Moisture content of air
heated air can hold more moisture in invisible form than cold air
Sublimation
water changes state from solid to vapor without a liquid phase
Dew Point
the temperature at which the air becomes saturated and can contain no more moisture, without the moisture getting you wet (not invisible)
Relative Humidity
how close the air is to being saturated
Air temperature lapse while climbing
4.4 degrees F per 1000 feet
or 2 degrees C per 1000 feet
example:
If temp at the reface is 78 F, and dew point is 62 F, the difference is 16. divide by 4.4 and multiply by 1000 = 3,600 feet AGL is where to expect the cloud bases to be.
Weather Front
where air masses with different properties meet.
Warm, and Cold.
When cold and warm air meets, the cold air stays at the surface, and pushes the warm air up.
favored areas for clouds, showers, and thunderstorms
Friction slows the cold air at the surface, so that the front is quite vertical in cross section
Cold fronts can move as fast as 30 knots
Cold Front Weather
Visibility - good behind the front. Warm air and pollutants rise rapidly because warm air is less dense than cold air
Flight conditions: bumpy as thermal currents rise
Precipitation: showered in the frontal area as the warm is is forced aloft and its moisture condenses.
Cloud type: Cumulus, due to air being raised
Icing possibility: Clear ice.
Warm Front Weather
- warm front exists when a warm air mass overtakes a slow-moving Cole air mass
- the warm air is forced to rise as it moves forward.
- this slow upward movement combined with the slow forward movement characteristic of warm fronts allows the warm air to cool slowly.
- As it reaches the condensation level, stratiform clouds develop.
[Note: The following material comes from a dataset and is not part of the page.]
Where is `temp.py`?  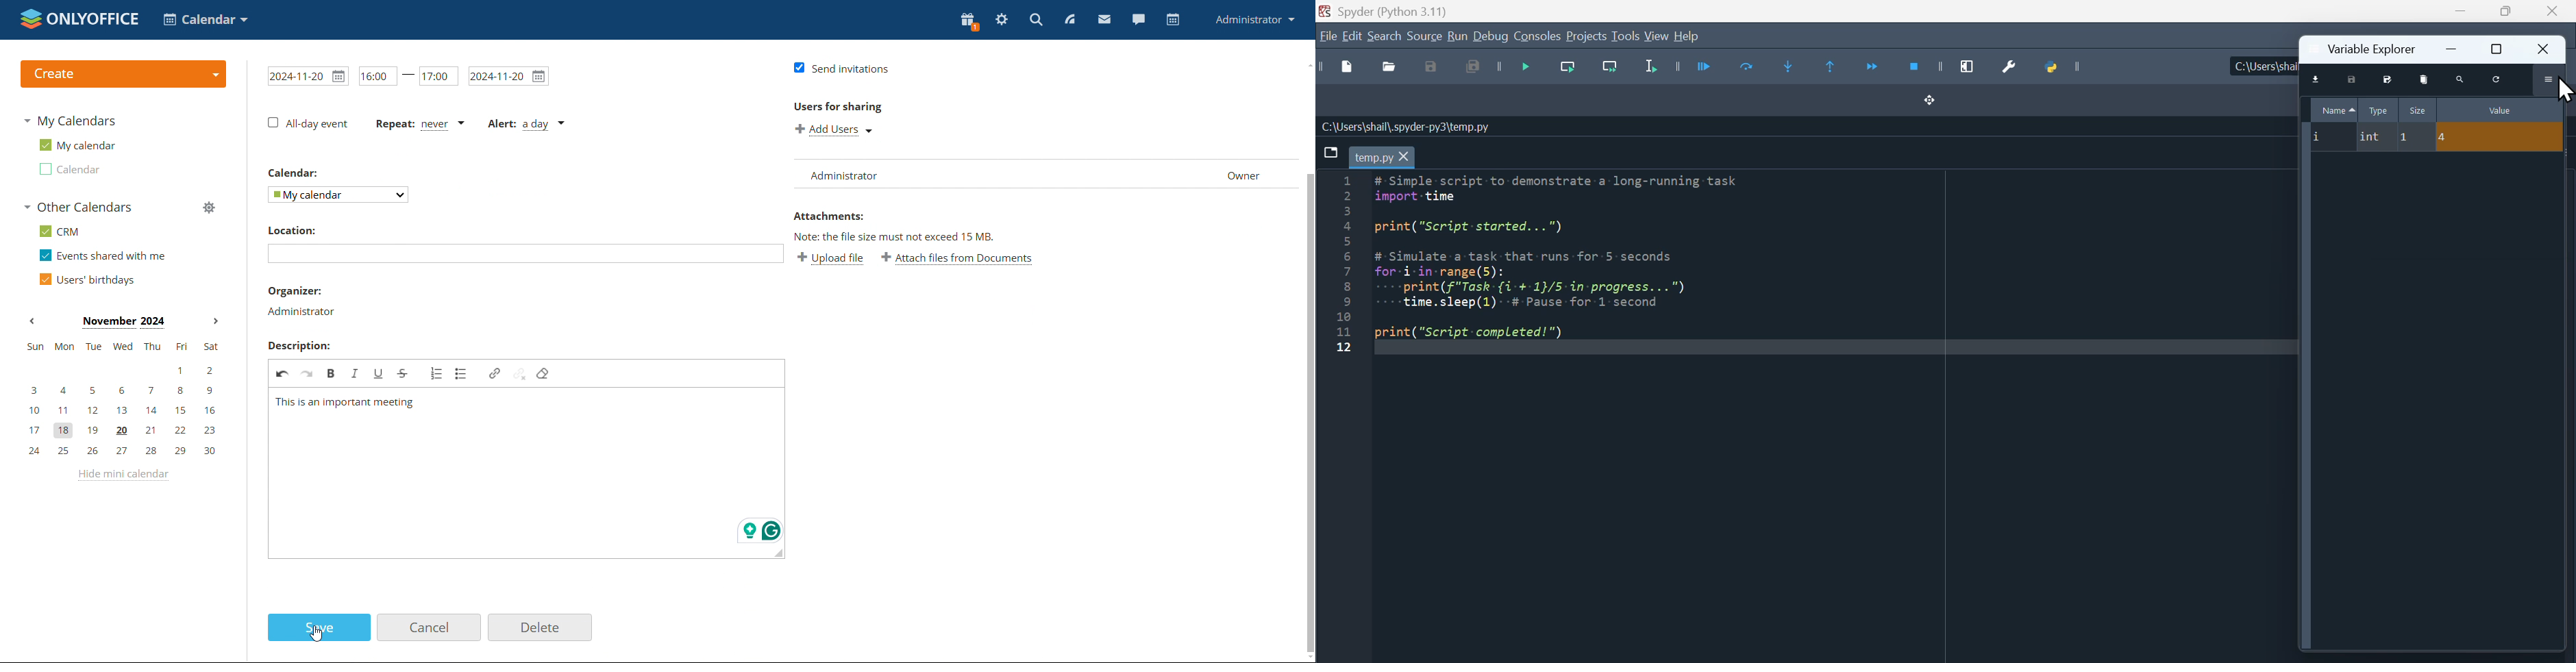 temp.py is located at coordinates (1382, 157).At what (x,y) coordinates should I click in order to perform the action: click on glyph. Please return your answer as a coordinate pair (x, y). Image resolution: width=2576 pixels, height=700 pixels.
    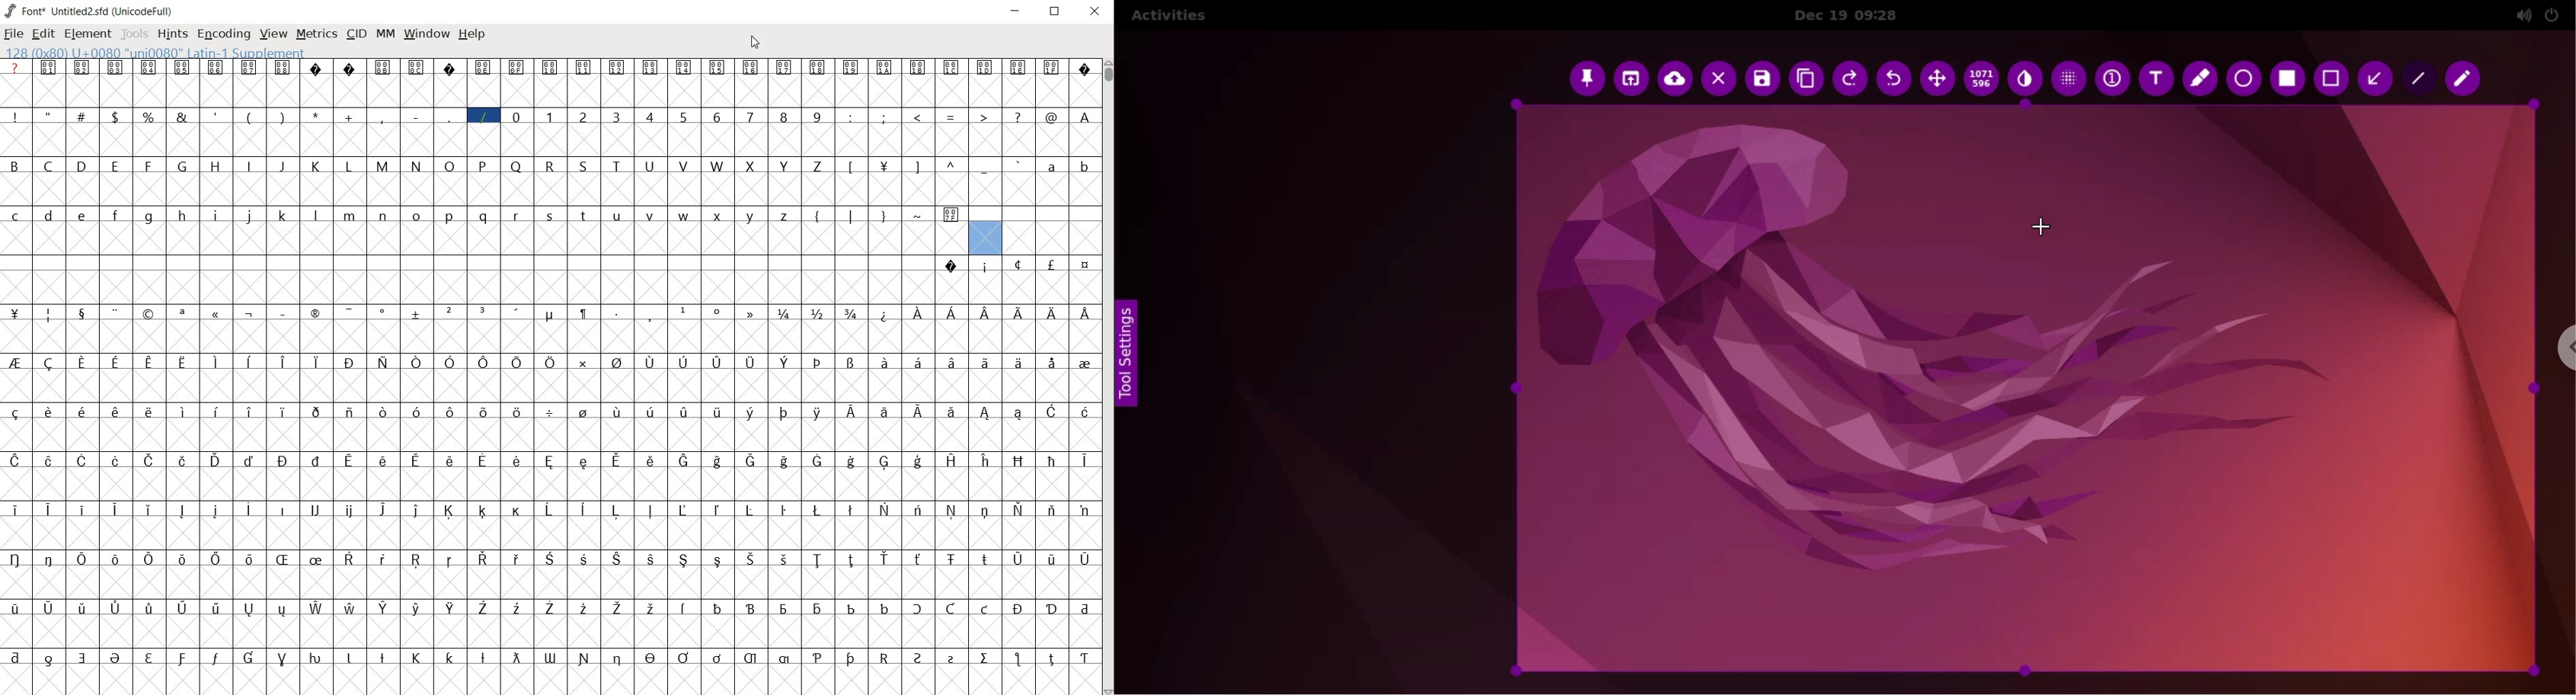
    Looking at the image, I should click on (784, 314).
- Warm fronts slope upward for any miles, and weather may be extensive
You may encounter warm front clouds 50 to 100 miles from where the front is depicted on the surface analysis chart
Visibility: poor, pollutants trapped by warm air aloft
Flight conditions: Smooth, no thermal activity
Precipitation: Drizzle or continuous rain as moist air is slowly raised to the condensation level
Cloud Type: status or layered
Icing possibility: Rime ice; small water droplets freeze instantly upon contact with the airplane, form a rough, oily coating.
Occlusion
- occasionally, a fast-moving cold front will overtake a warm front and lift the warm air away from the surface
- contains the worse features of both warm and cold fronts:
turbulent, showers and/or continuous precipitation, poor visibility, and broad geographic extent of frontal weather conditions.